→ **INPUT DATA**:
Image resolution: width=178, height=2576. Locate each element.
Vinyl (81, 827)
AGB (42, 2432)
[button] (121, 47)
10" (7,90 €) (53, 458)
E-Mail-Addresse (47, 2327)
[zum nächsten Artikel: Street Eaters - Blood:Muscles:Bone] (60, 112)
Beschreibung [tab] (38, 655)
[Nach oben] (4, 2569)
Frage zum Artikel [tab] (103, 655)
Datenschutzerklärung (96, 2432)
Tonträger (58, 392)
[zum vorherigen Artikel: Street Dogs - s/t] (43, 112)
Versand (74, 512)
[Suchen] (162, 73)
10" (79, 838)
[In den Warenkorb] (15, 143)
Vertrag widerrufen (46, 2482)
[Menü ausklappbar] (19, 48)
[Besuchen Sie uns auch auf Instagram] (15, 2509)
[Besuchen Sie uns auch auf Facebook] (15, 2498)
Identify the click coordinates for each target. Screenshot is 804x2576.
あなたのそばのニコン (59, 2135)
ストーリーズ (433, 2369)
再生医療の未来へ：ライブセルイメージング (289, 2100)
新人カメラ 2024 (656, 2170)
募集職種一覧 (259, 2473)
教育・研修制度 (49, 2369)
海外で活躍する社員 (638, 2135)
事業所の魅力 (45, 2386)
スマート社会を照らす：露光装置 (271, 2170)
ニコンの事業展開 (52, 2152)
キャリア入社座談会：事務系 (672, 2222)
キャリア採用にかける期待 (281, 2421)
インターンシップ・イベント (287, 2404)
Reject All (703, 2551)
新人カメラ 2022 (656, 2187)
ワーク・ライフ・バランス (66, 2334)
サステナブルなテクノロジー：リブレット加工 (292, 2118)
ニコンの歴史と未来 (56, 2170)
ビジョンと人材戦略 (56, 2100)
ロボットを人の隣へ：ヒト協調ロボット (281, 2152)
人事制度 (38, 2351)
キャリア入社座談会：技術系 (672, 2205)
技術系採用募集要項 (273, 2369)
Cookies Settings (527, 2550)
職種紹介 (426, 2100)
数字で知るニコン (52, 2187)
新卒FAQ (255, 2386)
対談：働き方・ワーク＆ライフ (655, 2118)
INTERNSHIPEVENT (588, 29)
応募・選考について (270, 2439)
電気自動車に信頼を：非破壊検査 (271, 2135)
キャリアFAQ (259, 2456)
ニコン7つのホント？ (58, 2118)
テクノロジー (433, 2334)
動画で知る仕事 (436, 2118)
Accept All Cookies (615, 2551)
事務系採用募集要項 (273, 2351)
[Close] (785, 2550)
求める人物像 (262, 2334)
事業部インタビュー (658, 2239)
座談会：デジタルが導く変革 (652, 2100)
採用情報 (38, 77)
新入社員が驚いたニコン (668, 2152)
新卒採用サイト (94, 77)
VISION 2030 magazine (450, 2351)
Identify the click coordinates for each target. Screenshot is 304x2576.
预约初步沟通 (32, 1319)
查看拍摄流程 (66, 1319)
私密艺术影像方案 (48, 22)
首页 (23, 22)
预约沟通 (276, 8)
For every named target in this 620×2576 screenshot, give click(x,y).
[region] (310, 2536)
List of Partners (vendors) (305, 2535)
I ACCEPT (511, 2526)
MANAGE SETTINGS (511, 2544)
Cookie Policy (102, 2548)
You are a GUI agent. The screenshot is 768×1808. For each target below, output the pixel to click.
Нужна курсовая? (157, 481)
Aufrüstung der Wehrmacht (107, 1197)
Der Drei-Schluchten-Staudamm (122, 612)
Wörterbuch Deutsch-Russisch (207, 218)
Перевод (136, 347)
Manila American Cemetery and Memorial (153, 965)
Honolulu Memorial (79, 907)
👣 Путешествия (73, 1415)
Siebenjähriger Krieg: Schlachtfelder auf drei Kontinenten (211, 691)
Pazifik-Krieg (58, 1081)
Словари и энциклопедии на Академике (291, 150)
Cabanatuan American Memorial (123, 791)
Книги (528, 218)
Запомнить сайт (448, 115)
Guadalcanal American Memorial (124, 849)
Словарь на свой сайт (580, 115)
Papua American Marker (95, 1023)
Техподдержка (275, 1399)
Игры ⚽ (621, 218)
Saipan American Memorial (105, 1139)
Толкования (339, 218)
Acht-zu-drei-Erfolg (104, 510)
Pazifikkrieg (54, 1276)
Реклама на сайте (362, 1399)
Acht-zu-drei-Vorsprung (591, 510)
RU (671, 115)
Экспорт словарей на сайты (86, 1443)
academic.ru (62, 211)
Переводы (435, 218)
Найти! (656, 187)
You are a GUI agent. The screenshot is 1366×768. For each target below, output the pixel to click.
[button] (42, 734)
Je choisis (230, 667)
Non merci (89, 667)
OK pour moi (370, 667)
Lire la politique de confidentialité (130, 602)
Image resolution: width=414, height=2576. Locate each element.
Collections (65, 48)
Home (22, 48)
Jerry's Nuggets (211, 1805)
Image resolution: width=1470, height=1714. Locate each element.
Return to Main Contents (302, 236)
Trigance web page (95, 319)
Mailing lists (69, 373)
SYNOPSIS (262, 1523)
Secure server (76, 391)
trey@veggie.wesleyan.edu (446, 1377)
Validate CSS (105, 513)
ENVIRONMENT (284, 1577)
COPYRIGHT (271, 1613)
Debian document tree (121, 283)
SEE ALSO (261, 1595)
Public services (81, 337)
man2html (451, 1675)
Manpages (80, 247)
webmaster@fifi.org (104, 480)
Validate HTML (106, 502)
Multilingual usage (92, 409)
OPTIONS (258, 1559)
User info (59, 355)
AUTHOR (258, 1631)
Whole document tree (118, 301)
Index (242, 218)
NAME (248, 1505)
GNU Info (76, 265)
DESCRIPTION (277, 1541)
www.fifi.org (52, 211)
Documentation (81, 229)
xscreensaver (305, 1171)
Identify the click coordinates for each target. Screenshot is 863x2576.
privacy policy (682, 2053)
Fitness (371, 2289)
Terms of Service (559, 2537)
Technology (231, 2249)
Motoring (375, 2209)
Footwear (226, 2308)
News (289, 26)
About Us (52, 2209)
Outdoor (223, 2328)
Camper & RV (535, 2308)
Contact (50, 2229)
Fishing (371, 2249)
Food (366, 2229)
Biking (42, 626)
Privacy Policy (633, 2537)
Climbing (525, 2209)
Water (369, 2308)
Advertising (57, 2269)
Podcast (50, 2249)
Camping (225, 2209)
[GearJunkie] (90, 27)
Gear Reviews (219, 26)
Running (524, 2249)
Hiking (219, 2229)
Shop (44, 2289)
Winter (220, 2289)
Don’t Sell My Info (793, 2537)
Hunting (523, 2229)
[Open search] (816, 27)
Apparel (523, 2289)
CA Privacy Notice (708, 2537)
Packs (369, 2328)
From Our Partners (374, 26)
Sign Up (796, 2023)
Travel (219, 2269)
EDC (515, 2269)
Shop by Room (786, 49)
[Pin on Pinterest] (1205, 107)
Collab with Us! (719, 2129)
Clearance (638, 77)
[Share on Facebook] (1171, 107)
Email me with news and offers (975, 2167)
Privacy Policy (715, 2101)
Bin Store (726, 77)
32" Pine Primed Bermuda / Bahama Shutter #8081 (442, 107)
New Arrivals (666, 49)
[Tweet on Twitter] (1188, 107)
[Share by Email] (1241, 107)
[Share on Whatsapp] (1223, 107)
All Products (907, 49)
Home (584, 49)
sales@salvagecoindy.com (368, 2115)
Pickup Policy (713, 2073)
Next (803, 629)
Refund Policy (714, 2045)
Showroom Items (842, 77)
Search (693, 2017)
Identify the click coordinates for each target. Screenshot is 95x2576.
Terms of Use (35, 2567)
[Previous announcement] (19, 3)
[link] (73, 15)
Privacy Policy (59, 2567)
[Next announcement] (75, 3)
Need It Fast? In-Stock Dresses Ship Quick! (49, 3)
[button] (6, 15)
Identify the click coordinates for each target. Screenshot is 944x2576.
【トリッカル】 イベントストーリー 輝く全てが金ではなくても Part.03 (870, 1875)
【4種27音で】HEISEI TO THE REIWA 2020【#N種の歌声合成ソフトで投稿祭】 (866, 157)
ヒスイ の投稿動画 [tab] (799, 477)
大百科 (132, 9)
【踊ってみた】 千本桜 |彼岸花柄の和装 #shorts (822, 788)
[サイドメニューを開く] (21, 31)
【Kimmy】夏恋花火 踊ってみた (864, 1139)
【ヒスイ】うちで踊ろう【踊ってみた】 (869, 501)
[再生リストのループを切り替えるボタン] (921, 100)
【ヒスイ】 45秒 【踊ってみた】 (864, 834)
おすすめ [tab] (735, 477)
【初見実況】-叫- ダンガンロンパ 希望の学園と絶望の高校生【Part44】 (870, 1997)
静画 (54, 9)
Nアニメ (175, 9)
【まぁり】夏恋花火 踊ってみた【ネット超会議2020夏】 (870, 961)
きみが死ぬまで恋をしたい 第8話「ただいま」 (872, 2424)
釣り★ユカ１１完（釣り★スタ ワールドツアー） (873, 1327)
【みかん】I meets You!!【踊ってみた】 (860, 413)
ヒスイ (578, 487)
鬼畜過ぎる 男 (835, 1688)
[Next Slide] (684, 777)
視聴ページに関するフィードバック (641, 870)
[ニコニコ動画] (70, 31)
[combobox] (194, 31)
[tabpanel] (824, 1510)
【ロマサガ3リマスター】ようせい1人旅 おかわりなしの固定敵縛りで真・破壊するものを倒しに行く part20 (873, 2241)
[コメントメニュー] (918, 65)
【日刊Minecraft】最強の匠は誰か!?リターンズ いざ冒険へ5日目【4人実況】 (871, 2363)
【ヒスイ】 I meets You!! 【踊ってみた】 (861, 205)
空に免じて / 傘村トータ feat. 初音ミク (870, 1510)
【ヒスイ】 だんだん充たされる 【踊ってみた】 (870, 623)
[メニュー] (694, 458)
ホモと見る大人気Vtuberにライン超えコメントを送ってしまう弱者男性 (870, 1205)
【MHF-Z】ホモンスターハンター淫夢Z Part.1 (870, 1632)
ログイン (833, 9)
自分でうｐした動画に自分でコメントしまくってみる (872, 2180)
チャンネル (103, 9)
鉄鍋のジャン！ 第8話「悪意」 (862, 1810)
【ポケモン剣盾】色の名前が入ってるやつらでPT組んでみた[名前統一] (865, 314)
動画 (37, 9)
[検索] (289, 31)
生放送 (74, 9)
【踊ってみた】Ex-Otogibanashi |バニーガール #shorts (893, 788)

→ **THE TASK**: What you give back should be only the lines of the records above, starting at the line with "Beschreibung [tab] (38, 655)" and ending at the line with "求める人物像 (262, 2334)", restated word for word.

→ **RESPONSE BOX**:
Beschreibung [tab] (38, 655)
[Nach oben] (4, 2569)
Frage zum Artikel [tab] (103, 655)
Datenschutzerklärung (96, 2432)
Tonträger (58, 392)
[zum vorherigen Artikel: Street Dogs - s/t] (43, 112)
Versand (74, 512)
[Suchen] (162, 73)
10" (79, 838)
[In den Warenkorb] (15, 143)
Vertrag widerrufen (46, 2482)
[Menü ausklappbar] (19, 48)
[Besuchen Sie uns auch auf Instagram] (15, 2509)
[Besuchen Sie uns auch auf Facebook] (15, 2498)
Identify the click coordinates for each target. Screenshot is 804x2576.
あなたのそばのニコン (59, 2135)
ストーリーズ (433, 2369)
再生医療の未来へ：ライブセルイメージング (289, 2100)
新人カメラ 2024 (656, 2170)
募集職種一覧 (259, 2473)
教育・研修制度 (49, 2369)
海外で活躍する社員 (638, 2135)
事業所の魅力 (45, 2386)
スマート社会を照らす：露光装置 (271, 2170)
ニコンの事業展開 (52, 2152)
キャリア入社座談会：事務系 (672, 2222)
キャリア採用にかける期待 (281, 2421)
インターンシップ・イベント (287, 2404)
Reject All (703, 2551)
新人カメラ 2022 (656, 2187)
ワーク・ライフ・バランス (66, 2334)
サステナブルなテクノロジー：リブレット加工 (292, 2118)
ニコンの歴史と未来 (56, 2170)
ビジョンと人材戦略 (56, 2100)
ロボットを人の隣へ：ヒト協調ロボット (281, 2152)
人事制度 (38, 2351)
キャリア入社座談会：技術系 (672, 2205)
技術系採用募集要項 (273, 2369)
Cookies Settings (527, 2550)
職種紹介 (426, 2100)
数字で知るニコン (52, 2187)
新卒FAQ (255, 2386)
対談：働き方・ワーク＆ライフ (655, 2118)
INTERNSHIPEVENT (588, 29)
応募・選考について (270, 2439)
電気自動車に信頼を：非破壊検査 (271, 2135)
キャリアFAQ (259, 2456)
ニコン7つのホント？ (58, 2118)
テクノロジー (433, 2334)
動画で知る仕事 (436, 2118)
Accept All Cookies (615, 2551)
事務系採用募集要項 (273, 2351)
[Close] (785, 2550)
求める人物像 (262, 2334)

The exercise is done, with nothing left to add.